#### Task description:
How many lines of the rows below contain the string "value"? Reply with the number alone.

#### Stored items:

▼

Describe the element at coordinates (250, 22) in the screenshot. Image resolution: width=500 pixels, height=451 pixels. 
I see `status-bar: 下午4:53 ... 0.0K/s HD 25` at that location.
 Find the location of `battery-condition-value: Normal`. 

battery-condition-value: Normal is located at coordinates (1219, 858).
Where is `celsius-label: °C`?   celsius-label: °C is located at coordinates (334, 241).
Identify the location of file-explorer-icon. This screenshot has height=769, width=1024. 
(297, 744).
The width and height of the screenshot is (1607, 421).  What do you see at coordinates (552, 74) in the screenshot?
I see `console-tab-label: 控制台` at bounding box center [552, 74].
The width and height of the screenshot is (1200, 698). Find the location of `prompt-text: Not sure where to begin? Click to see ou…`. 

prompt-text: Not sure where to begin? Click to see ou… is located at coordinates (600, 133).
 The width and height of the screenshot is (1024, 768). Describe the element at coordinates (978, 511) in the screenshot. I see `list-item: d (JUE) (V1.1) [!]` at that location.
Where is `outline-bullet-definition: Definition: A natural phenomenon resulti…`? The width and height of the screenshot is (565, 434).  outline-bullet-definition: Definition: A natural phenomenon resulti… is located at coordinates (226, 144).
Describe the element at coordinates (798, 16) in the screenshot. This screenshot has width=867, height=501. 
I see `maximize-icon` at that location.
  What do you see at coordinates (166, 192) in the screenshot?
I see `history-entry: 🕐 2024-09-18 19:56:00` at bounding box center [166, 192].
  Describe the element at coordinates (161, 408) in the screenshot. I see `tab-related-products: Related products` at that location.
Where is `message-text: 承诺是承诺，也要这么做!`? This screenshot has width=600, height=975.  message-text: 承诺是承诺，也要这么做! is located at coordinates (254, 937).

▲

#### Answer to the problem:
2